Why Parental Leave Policies Matter

Paid parental leave could significantly propoel a company’s efforts toward gender parity in its workforce. A growing body of evidence indicates that paid parental leave policies save companies money in addition to supporting the emotional, physical, and social well-being of working parents.

Out of 41 developed countries studied by the Pew Research Center, the US is the only one without a mandated paid parental leave policy. This means that American businesses have an opportunity to take the lead on improving the economy and addressing outdated social norms in the process—and investors can help catalyze that shift through gender lens investing.

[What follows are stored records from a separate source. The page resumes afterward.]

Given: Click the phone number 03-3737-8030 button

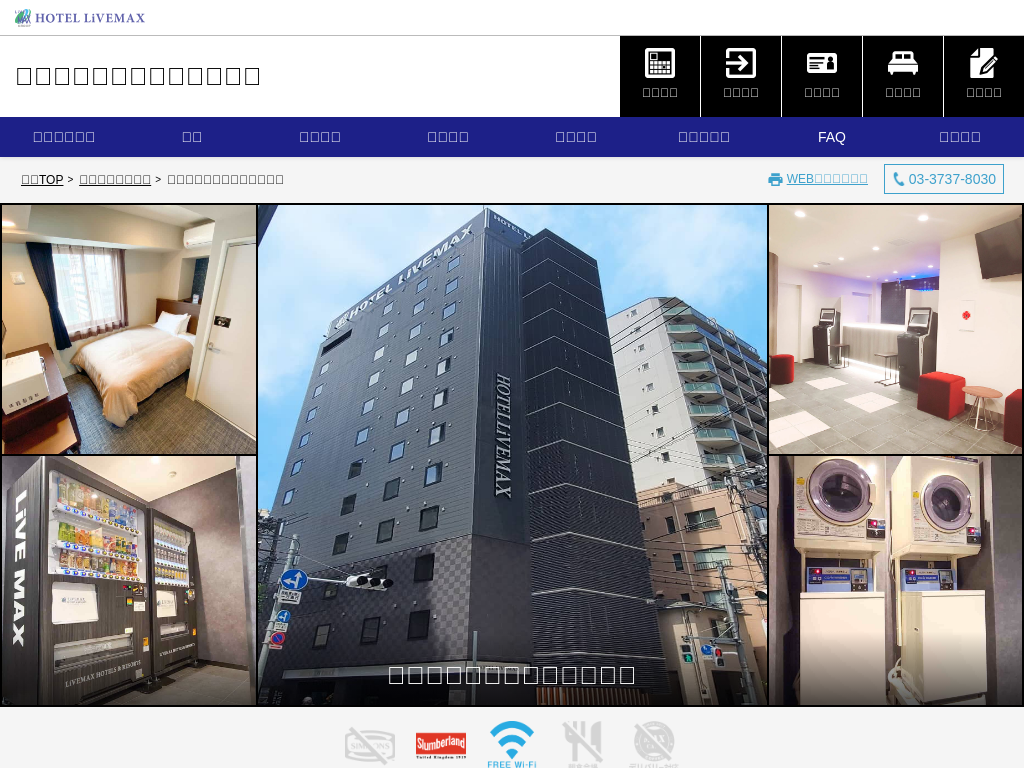Looking at the screenshot, I should [x=944, y=179].
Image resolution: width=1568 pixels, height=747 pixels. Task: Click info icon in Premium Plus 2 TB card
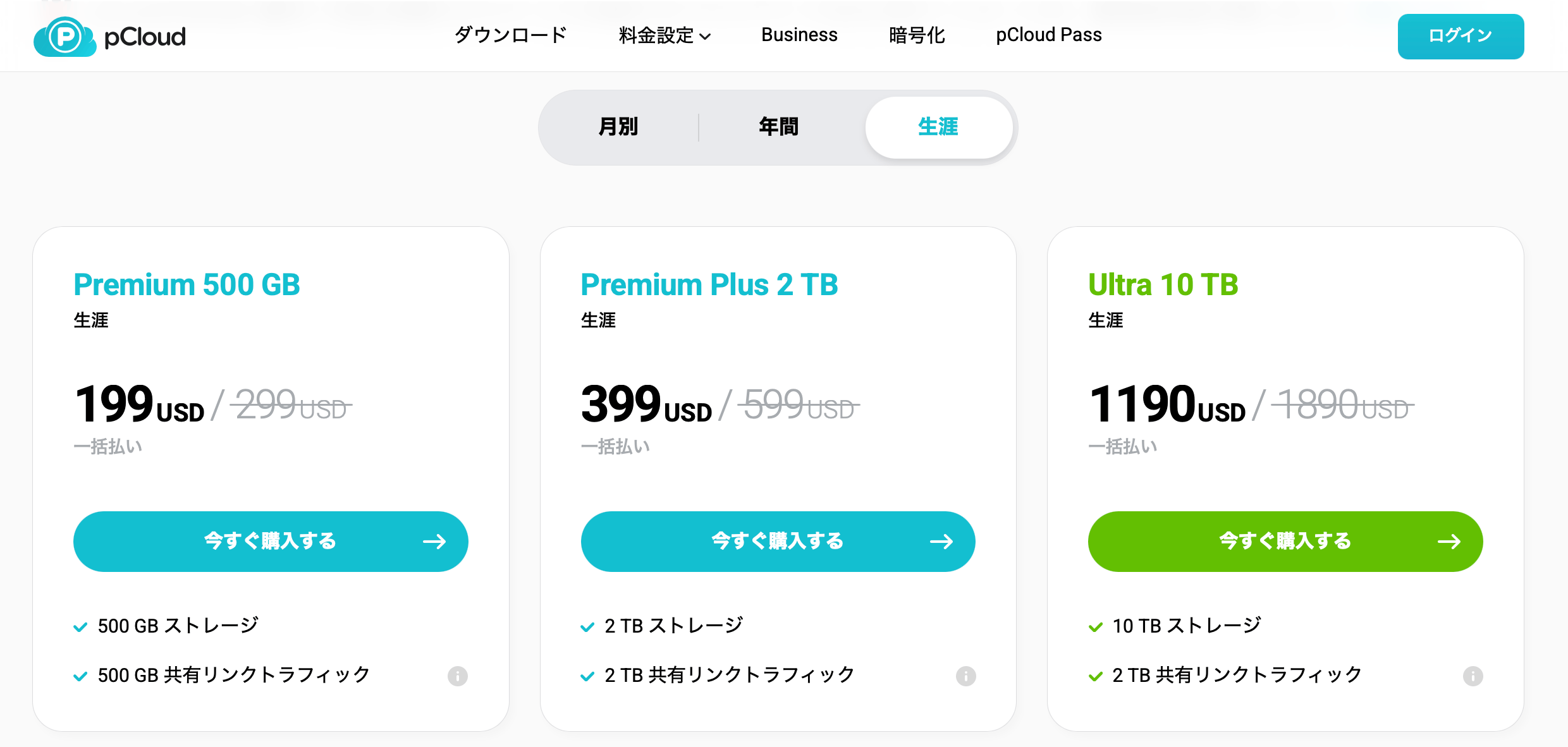(965, 676)
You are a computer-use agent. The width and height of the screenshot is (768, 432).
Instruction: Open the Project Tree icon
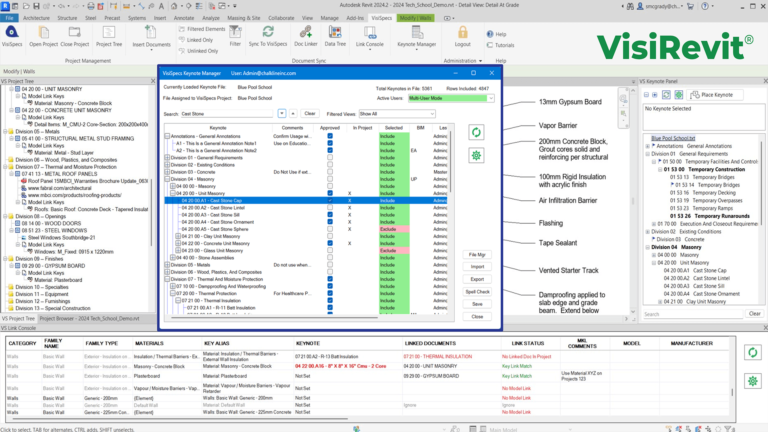point(111,34)
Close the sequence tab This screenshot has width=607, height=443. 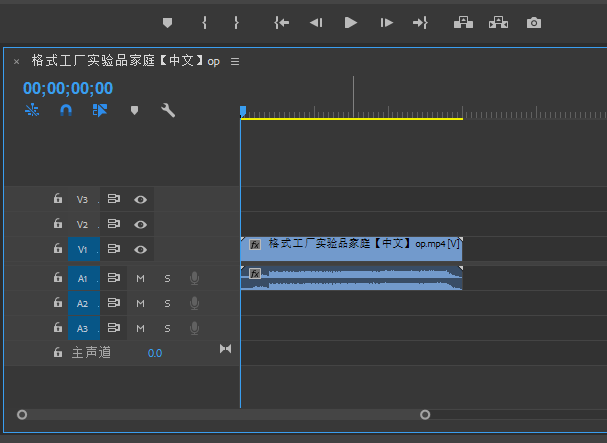click(16, 61)
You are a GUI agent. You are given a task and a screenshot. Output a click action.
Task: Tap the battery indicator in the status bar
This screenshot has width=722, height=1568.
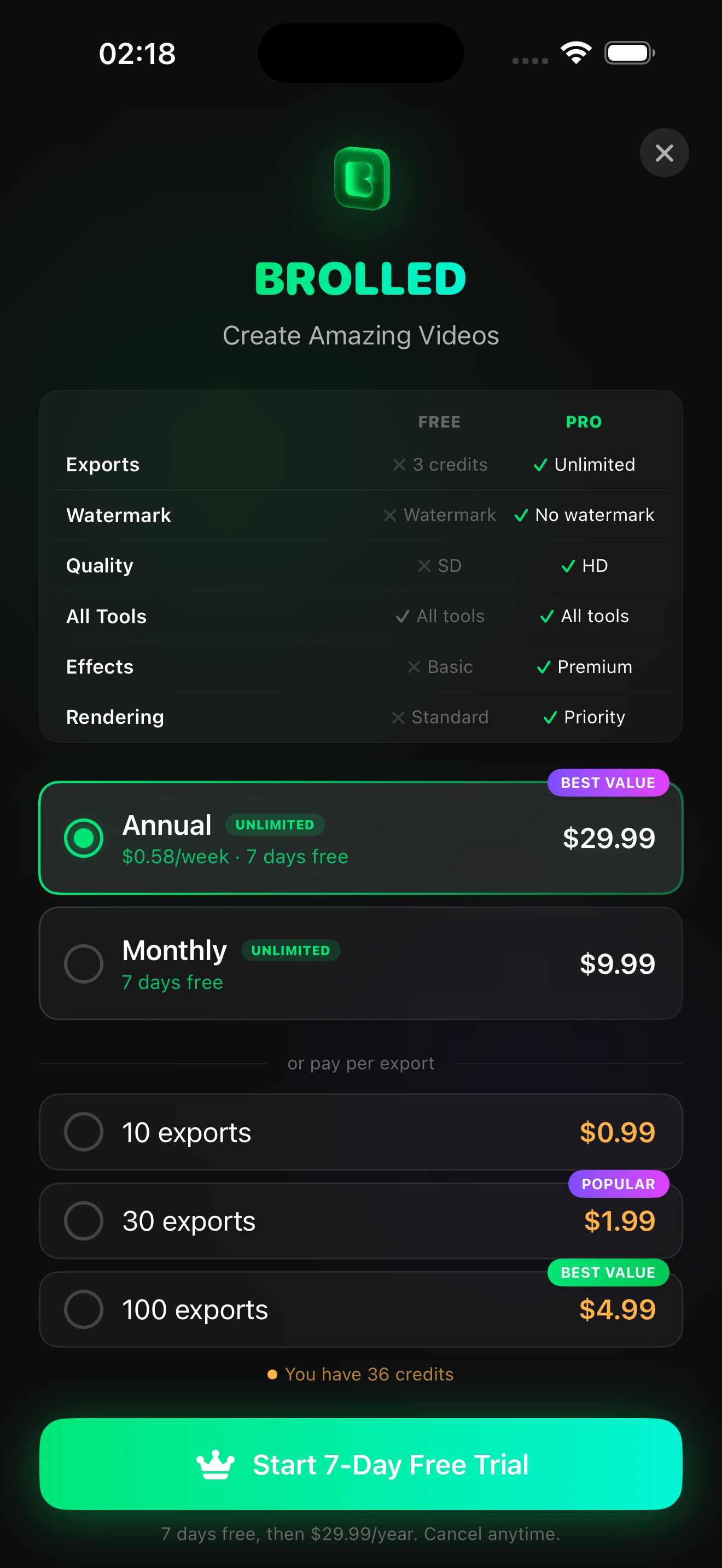pyautogui.click(x=630, y=53)
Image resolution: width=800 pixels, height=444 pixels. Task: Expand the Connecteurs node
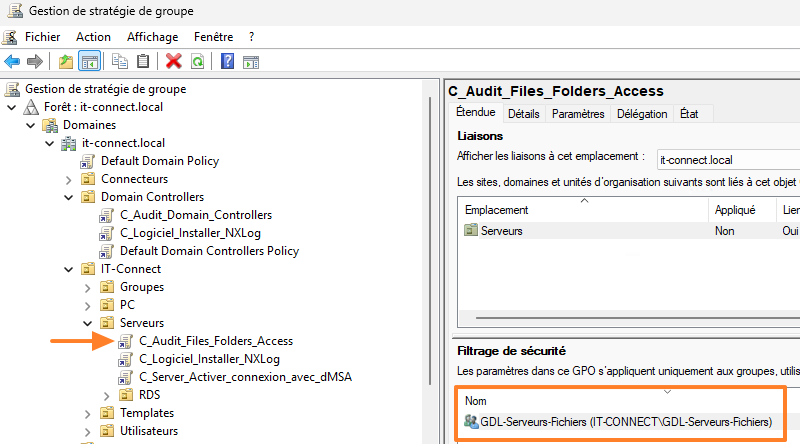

Women Suffer the “Motherhood Penalty”

A 2020 study from the University of California, San Francisco, found that despite the long list of upsides for parents, children, and the economy, only 16% of American workers employed in the private sector have access to paid family leave. This has created what the researchers dub a “two-tiered system” in which only parents who can afford it take time off. Nearly 25% of new mothers who are denied paid leave return to work within 10 days of giving birth, even though doctors recommend at least six to eight weeks of rest.

The negative economic consequences of denying paid leave fall on women at all income levels. Women with children are paid an average of 71 cents for every dollar made by a father, a discrepancy that is even more pronounced for women of color. Men see virtually no change in their salary after becoming fathers. On average, single mothers have the least professional flexibility, while white married men have the most. For same-sex couples, this “motherhood penalty” applies to the partner who gives birth or takes more time off at the child’s arrival.

One of the biggest roadblocks is enduring social norms. Denmark has one of the most generous parental leave policies on the planet—yet men were less likely to take advantage of the benefit. This finding appears tied to public opinion polls showing that a majority still believe women should be primary caregivers. Paternity leave allows men to better bond with their children and enables women to share childcare duties with an available partner.


To learn more about gender lens investing, read Gender Lens Investing in Public Markets: It’s More Than Women at the Top.


The Benefits of Paid Parental Leave Policies

What about companies that do offer paid leave? The UCSF study also found that women with access to paid leave are more likely to remain in the labor force and less likely to need public assistance, echoing a 2014 report from the International Labor Organization that concluded that “providing adequate maternity protection is not only affordable and feasible even in the poorest countries, but it is also conducive to social and economic development.”

Examples of two of the world’s largest companies illustrate the tangible benefits for companies. When Google parent company Alphabet increased its paid maternity leave from 12 to 18 weeks in 2007, the rate of new mothers quitting dropped by half. In 2015, Vodafone increased its paid maternity leave to 16 weeks and added the option for six months of reduced working hours at full pay. Vodafone’s decision was backed by a commissioned study by KPMG, which found that global businesses like Vodafone could save up to $19 billion per year by offering the benefit. The reason: companies spend nearly $50 billion a year to recruit and train employees to replace women who quit after having children, far more than the $28 billion it costs them to provide paid leave.

The negative economic consequences of denying paid leave fall disproportionately on women at all income levels.

What are the implications for investors? According to the Wharton Social Impact Initiative and Catalyst at Large’s Project Sage 3.0 report, “advancing companies that have a positive impact on the women they employ” is one of five criteria under the gender lens investing umbrella. Not all self-identified gender lens investors apply all five criteria to their portfolios, and some may not include paid family leave in their definition of “positive impact.” Yet if investors push their portfolio companies to make paid family leave a core component of that “positive impact,” they can help advance gender equity in the workplace.

For example, investors such as Zevin Asset Management, Arjuna Capital, and the Interfaith Center on Corporate Responsibility, among others, have engaged companies through dialogue and shareholder proposals to improve their paid family leave policies. These efforts have already resulted in expanded benefits at major employers like Walmart, Starbucks, and CVS Health.